The story generally goes that Stephen Hawking took some physical laws, crunched the numbers rather a lot, and then predicted that black holes must exist. Until this time, no one had the slightest idea about black holes, but when astronomers checked, they found evidence which suggested that they exist. It turns out this story might not be accurate, but the general lesson remains the same: physical laws are consistent and therefore predictable, and this predictability scales pretty well. We'd live in a pretty weird world if all this predictability was just a fluke.

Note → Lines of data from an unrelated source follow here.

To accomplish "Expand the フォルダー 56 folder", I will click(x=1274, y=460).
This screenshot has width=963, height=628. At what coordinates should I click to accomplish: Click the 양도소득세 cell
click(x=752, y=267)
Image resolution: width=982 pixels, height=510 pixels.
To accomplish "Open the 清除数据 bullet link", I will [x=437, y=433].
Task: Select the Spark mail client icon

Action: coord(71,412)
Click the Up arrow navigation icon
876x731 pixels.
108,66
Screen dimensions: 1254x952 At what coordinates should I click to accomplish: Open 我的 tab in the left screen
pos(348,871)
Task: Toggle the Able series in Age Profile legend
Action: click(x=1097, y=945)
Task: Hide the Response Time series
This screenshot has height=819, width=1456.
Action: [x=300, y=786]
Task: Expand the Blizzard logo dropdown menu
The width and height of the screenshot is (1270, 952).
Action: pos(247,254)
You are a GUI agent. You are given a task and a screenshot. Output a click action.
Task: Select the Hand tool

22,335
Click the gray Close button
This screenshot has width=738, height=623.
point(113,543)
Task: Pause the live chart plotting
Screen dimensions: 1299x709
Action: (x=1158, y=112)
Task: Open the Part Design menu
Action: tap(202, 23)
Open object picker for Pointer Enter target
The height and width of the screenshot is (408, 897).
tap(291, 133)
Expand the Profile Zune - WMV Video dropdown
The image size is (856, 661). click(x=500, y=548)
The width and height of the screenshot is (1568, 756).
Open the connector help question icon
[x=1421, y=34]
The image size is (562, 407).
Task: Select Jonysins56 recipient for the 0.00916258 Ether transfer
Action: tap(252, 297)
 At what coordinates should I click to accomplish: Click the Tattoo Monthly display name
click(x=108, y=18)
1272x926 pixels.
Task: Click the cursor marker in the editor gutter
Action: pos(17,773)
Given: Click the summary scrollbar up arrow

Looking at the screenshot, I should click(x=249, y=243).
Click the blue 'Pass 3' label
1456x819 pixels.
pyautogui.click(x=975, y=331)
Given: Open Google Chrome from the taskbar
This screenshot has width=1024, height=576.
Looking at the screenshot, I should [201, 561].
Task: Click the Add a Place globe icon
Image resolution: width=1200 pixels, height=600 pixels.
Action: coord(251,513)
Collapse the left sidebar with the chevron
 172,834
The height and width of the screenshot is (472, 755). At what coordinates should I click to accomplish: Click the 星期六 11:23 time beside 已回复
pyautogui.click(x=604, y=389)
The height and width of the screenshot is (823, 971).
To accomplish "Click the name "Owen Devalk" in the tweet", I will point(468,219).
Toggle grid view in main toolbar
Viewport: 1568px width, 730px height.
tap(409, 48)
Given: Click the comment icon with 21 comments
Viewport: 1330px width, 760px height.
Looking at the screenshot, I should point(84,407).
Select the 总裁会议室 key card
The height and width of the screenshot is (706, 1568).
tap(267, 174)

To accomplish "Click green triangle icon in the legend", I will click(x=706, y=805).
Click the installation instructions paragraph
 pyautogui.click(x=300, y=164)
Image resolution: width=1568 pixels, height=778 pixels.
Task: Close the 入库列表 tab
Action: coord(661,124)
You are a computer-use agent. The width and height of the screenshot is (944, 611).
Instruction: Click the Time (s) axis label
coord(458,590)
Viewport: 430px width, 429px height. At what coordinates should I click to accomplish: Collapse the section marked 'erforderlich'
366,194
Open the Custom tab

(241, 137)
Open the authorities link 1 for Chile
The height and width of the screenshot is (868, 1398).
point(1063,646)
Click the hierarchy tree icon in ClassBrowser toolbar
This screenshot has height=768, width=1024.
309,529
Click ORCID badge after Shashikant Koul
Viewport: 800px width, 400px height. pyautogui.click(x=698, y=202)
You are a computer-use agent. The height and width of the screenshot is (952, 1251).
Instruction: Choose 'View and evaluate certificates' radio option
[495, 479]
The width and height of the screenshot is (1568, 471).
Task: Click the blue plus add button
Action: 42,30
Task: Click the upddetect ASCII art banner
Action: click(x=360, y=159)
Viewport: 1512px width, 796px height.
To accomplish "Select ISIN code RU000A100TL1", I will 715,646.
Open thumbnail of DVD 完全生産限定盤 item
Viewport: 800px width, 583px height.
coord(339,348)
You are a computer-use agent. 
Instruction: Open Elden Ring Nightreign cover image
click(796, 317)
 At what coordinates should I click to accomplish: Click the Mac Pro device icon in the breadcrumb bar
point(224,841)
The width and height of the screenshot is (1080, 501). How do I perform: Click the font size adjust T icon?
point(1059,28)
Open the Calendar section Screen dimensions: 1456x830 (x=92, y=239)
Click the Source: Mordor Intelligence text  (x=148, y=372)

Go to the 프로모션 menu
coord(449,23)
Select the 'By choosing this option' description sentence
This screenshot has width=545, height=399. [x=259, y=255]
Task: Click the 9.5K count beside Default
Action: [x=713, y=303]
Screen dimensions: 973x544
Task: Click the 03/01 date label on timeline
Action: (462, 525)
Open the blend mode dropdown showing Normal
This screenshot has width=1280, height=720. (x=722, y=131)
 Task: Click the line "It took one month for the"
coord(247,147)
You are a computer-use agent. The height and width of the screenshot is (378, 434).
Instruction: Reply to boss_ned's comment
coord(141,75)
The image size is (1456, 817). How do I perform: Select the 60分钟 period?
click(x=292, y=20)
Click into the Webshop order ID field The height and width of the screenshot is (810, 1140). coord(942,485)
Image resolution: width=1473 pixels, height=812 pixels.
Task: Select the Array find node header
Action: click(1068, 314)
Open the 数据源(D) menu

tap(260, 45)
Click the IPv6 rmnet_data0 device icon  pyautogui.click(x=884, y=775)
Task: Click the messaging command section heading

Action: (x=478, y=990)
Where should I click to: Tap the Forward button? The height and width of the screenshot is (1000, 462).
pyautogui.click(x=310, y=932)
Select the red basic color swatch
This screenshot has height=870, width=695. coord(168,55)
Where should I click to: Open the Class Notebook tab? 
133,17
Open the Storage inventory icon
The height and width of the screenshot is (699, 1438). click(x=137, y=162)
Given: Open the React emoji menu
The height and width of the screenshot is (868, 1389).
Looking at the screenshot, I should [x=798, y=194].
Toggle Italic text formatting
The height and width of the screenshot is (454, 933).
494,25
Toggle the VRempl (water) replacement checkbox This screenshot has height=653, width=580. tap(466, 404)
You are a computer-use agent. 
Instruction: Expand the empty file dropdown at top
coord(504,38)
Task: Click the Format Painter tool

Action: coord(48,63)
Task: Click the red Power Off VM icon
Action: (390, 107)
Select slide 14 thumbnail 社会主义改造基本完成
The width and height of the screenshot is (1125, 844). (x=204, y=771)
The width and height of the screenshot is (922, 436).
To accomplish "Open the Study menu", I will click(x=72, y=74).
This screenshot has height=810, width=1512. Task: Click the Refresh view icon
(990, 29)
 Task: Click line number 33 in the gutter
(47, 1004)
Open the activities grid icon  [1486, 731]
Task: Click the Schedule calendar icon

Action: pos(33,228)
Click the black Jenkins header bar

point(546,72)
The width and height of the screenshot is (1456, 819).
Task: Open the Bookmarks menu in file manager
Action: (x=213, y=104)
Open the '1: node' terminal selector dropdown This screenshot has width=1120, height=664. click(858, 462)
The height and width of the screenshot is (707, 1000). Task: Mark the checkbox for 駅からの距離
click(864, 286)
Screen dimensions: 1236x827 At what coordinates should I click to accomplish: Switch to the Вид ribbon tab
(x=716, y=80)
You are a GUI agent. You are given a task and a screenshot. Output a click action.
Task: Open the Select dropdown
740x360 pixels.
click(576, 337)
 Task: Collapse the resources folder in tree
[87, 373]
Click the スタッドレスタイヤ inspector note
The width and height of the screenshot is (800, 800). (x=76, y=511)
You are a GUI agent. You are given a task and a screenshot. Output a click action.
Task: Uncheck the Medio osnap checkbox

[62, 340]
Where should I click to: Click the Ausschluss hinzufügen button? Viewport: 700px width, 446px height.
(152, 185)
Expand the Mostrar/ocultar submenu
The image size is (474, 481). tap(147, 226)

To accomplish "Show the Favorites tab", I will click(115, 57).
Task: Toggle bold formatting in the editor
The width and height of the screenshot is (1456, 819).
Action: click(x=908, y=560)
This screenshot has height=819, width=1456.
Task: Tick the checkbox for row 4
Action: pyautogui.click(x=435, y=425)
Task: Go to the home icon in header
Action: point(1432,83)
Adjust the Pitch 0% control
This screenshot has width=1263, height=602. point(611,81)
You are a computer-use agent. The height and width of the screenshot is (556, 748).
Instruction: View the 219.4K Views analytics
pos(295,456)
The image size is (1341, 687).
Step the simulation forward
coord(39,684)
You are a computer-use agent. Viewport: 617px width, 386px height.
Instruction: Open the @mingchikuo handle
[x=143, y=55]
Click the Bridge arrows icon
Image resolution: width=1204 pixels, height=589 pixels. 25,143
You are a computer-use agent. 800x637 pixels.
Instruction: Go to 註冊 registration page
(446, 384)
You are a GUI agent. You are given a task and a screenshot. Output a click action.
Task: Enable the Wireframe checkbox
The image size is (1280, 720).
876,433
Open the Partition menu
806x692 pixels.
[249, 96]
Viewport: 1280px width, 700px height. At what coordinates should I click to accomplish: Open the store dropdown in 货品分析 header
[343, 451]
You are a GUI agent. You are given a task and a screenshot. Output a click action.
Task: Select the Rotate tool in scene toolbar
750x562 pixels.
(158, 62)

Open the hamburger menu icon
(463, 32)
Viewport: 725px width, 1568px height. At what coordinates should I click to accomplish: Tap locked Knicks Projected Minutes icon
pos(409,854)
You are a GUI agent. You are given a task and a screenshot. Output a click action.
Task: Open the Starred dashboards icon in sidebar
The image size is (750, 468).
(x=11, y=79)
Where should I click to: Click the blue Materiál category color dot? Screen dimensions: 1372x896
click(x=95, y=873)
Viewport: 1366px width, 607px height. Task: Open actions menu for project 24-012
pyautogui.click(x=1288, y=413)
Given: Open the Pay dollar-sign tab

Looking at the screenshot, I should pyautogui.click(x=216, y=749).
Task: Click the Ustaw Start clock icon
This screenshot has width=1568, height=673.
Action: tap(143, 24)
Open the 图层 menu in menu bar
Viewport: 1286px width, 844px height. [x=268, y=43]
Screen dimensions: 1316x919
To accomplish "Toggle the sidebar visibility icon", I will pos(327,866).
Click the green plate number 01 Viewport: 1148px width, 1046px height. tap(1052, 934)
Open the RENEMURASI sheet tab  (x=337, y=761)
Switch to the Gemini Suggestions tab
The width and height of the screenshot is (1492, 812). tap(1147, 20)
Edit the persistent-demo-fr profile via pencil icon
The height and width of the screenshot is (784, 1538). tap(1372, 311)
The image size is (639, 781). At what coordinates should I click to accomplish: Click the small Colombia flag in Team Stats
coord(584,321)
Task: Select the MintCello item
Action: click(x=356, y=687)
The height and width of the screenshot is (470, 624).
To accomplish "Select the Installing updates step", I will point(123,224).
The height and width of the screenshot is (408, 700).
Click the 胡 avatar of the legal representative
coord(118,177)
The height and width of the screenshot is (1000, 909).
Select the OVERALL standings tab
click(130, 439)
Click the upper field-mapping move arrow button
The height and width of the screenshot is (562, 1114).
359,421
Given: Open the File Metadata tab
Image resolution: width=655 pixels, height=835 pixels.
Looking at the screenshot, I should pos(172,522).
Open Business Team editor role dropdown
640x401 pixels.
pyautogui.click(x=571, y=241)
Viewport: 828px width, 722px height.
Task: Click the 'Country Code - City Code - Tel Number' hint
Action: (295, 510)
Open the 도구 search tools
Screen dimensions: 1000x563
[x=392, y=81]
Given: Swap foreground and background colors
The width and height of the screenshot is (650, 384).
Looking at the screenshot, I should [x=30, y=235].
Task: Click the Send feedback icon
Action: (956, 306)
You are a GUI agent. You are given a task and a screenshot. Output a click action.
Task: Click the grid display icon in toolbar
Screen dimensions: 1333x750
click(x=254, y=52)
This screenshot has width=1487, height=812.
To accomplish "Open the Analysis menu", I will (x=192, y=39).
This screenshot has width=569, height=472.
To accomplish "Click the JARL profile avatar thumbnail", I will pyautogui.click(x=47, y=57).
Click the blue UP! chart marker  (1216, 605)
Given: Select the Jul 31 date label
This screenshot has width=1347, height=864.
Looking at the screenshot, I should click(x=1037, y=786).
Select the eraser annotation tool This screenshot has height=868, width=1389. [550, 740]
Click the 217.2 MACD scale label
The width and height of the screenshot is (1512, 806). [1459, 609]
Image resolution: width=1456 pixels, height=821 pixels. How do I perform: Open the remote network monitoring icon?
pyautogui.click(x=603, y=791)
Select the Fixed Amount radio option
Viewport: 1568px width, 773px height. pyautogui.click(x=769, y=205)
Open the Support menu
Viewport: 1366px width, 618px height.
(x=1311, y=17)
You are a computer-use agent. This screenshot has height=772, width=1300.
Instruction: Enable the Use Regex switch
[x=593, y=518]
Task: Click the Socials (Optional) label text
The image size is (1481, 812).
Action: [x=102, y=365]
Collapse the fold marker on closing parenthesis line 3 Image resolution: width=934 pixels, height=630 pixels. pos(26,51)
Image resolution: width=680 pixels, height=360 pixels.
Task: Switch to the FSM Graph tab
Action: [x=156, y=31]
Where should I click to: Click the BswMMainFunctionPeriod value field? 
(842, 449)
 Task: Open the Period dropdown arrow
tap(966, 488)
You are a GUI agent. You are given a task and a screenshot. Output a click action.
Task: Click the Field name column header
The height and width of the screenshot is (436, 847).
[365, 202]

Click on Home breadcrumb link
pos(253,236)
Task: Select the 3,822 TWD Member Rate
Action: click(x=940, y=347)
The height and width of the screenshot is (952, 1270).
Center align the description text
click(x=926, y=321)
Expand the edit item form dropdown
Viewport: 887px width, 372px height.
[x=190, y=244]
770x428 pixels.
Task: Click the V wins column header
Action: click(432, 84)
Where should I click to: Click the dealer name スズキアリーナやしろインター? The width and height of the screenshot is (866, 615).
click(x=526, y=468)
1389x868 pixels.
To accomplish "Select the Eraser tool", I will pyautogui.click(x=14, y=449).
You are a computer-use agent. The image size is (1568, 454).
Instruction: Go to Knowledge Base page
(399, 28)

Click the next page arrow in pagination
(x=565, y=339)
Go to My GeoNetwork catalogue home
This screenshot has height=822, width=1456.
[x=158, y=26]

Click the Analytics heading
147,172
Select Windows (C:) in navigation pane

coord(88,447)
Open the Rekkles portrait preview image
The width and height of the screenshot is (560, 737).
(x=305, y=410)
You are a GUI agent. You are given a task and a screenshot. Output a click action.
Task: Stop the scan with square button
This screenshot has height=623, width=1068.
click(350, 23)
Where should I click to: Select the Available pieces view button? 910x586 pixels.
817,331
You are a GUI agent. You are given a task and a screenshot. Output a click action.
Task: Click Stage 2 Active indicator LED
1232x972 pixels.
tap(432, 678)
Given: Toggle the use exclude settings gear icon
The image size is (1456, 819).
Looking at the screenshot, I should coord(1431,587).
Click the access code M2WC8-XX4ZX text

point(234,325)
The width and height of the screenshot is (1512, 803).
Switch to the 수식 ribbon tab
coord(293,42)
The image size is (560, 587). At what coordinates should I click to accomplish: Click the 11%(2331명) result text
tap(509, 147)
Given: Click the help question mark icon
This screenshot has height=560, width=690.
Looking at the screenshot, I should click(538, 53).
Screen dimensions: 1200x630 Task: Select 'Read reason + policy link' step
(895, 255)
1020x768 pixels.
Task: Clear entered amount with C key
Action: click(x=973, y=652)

So, black holes remind me that a lot of stuff is knowable, and I try to remember them when I start getting too skeptical.

6. Richard Beck's "Gracious Doubt" (link)
You know those times when you encounter something--maybe something a friend says, or a passage in a book, or what-have-you--which shows you, clearly and without compromise, a way you've gone wrong? That's what this post was to me. It is, yet again, a short post, so feel free to go read it.

I suppose what I managed to mess up was this: in feeling demeaned by those who were certain, I (sometimes) became antagonistic against certainty itself. In trying to make space for uncertainty, for doubt, I wasn't at all interested in making space for certainty. I recognize this now as uncharitable. I suppose this post did not really move me on this issue, so much as remind me that I needed to adjust my emotional response. And, possibly, offer an apology if I ever demeaned anyone myself. In which case, I'm sorry.

Which isn't to say I'm OK with people getting on their high horse against doubt, which is still a big issue.